Fixing Scalability Issues #1
In the previous example we were ingesting data from the leaves, but what if instead of doing that, we query data at runtime? To do this we need a Query Component alongside the main cluster. Now, our service becomes scalable. One limitation we have here is that everytime we get a request, we have to proxy it to every single cluster. Say the data we need belongs to cluster 2, it will however still query all the other clusters, which is inefficient. What if we add a component (Sidecar) that sits along side Prometheus that announces the metrics in its TSDB's local cluster. Now the Query component can know ahead of time which cluster to look into for data.
Querier/Query
- The Query component is stateless and horizontally scalable and can be deployed with any number of replicas.
- It automatically detects which Prometheus servers need to be contacted for a given PromQL query.
Sidecar
- Thanos integrates with existing Prometheus servers through a Sidecar process, which runs on the same machine or in the same pod as the Prometheus server.
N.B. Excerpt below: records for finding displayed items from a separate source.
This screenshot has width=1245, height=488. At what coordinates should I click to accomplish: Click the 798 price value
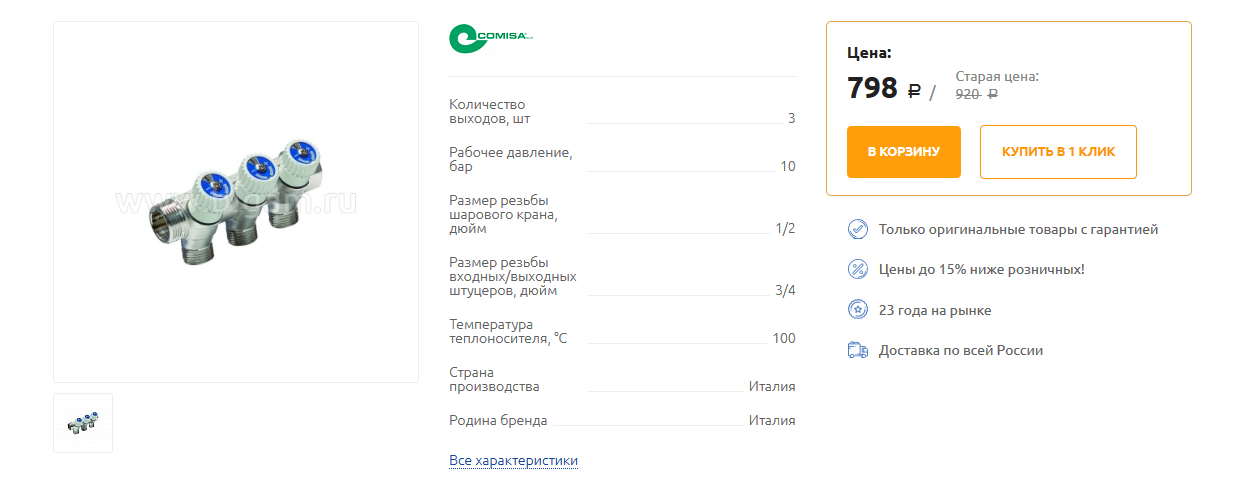[x=872, y=88]
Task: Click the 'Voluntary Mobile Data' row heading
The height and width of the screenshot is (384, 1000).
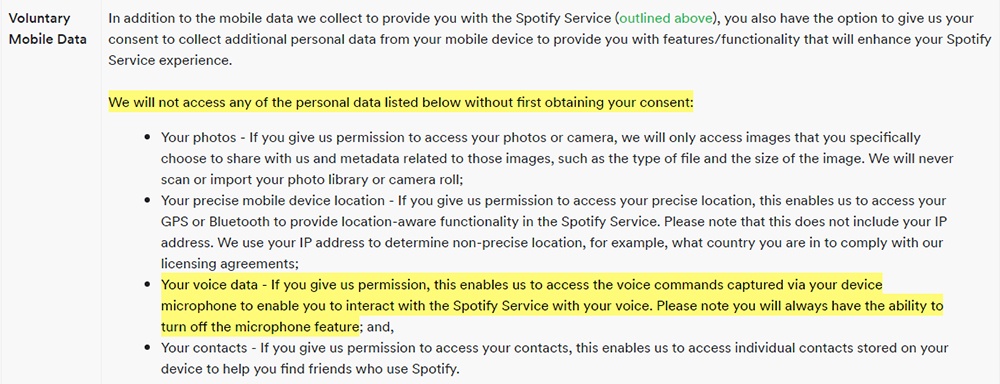Action: click(48, 29)
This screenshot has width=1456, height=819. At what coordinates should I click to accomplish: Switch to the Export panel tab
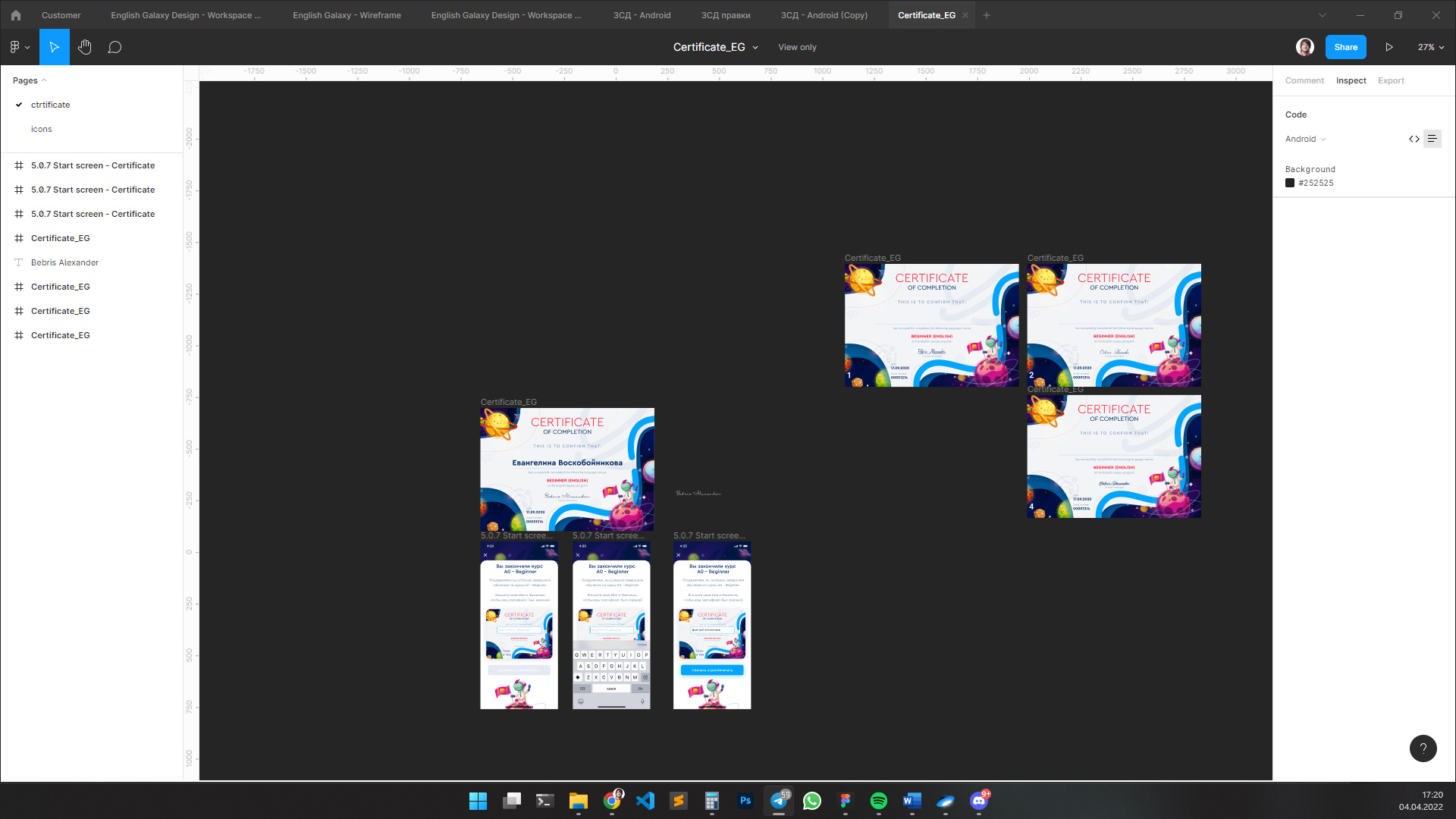tap(1391, 80)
- The purpose of the Sidecar is to backup Prometheus data into an Object Storage bucket, and give other Thanos components access to the Prometheus metrics via a gRPC API.
Store API
All the things in Thanos expose this API. It allows you to query the metric data stored in Prometheus.
Fixing High Availability Issues
The above solution also solves the HA issue for the federated instances. Here Grafana can use two Query components in case one goes down, the other one can be used to serve traffic. Same thing can be done at leaf clusters. But the problem here is that now we need to get the data from both of those Sidecars, combining them in memory in Querier and sending it back to Grafana. To solve this, we can use the Query component to combine the data and send it back.
Fixing Storage Limitation Issues
One of the ways to solve this is to use Object Storage as it is cost efficient, flexible, and scalable. One way to do is this is to have the Sidecars upload TSDB blocks to object storage. But we need a way to expose the long term stored data to the Query API. We can use the Store Gateway component to do that.
Store Gateway
The store gateway exposes StoreAPI and needs to be discovered by Thanos Querier. You can decrease Prometheus retention and store less locally by backing up data into the object storage of your choice. The store gateway allows us to query all that historical data again by implementing the same gRPC data API as the sidecars backed up with data it can find in your object storage bucket.
Compactor
Imagine you query data from a really long time, which will use a ton of bandwidth and a lot of disk reads. Instead, we can query for data every few hours i.e. downsampling the data. For this we use the Compactor component.
Fixing Scalability Issues #2
instead of providing a port and managing query endpoints, you can just remote write your data to a new component (Receiver). This component exposes the StoreAPI so that when it sees a remote write request it stores these metrics in some local TSDB that its running in memory. The Receiver is made into a scalable hashring which will upload the data to object storage.
Receiver
It receives data from Prometheus’s remote-write WAL, exposes it and uploads it to object storage.
Ruler/Rule
Thanos Ruler allows you to have alerts or recording rules that requires global view. It does that on top of a given Thanos Querier.
Final Picture!
Running it locally
Dependencies Required:
- One or more Prometheus v2.2.1+ installations with persistent disk.
- Optional object storage: Thanos is able to use many different storage providers, with the ability to add more providers as necessary.
If you want to build Thanos from source you would need a working installation of the Go 1.15+
toolchain (GOPATH, PATH=${GOPATH}/bin:${PATH})
.
In order to use Thanos' components, you would require a Thanos binary that you can get by running: go get github.com/thanos-io/thanos/cmd/thanos
Checkout the Thanos Docker Compose repository for getting started quickly.